U.S. leads the world in COVID-19 deaths as toll exceeds 250,000
Number of people hospitalized with the virus in the U.S. has doubled in the past month
The United States reached another grim milestone today, exceeding 250,000 COVID-19 deaths, according to the Johns Hopkins global database.
The number of people in the hospital with COVID-19 in the U.S. has doubled in the past month and set new records every day this week. As of Tuesday, nearly 77,000 patients were hospitalized with the virus in the United States.
Newly confirmed infections per day in the U.S. have exploded more than 80 per cent over the past two weeks to the highest levels on record, with the daily count running at close to 160,000 on average. Cases are on the rise in all 50 states. Deaths are averaging more than 1,155 per day nationally, the highest in months.

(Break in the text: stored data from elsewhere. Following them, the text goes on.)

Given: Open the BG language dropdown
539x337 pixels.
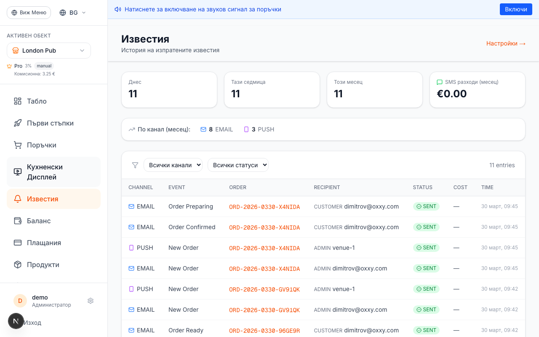Looking at the screenshot, I should click(73, 13).
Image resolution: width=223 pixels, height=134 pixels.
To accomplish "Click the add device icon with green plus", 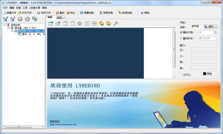I will point(6,19).
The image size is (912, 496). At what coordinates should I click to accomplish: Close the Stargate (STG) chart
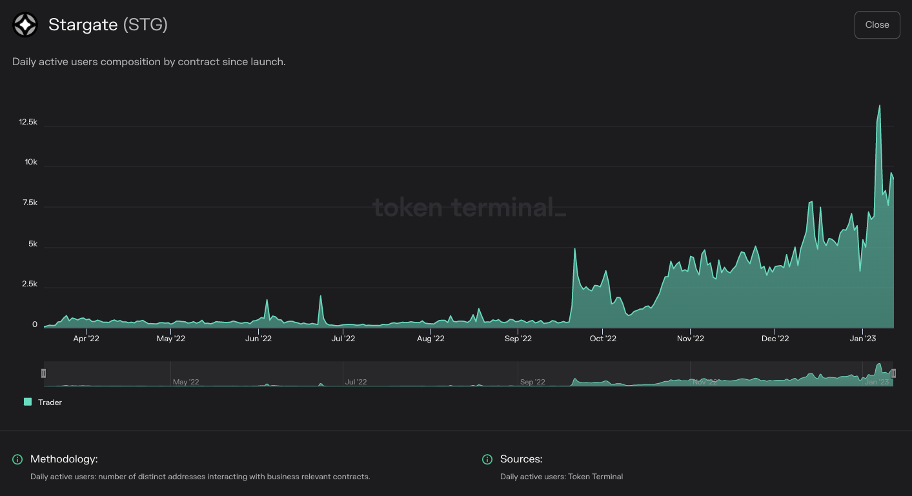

The out-of-control surge is leading governors and mayors across the U.S. to issue mask mandates, limit the size of private and public gatherings ahead of Thanksgiving, ban indoor restaurant dining, close gyms or restrict the hours and capacity of bars, stores and other businesses.
New York City's school system — the nation's largest, with more than one million students — suspended in-person classes Wednesday amid a mounting infection rate, a painful setback in a corner of the country that suffered mightily in the spring but had seemingly beaten back the virus months ago.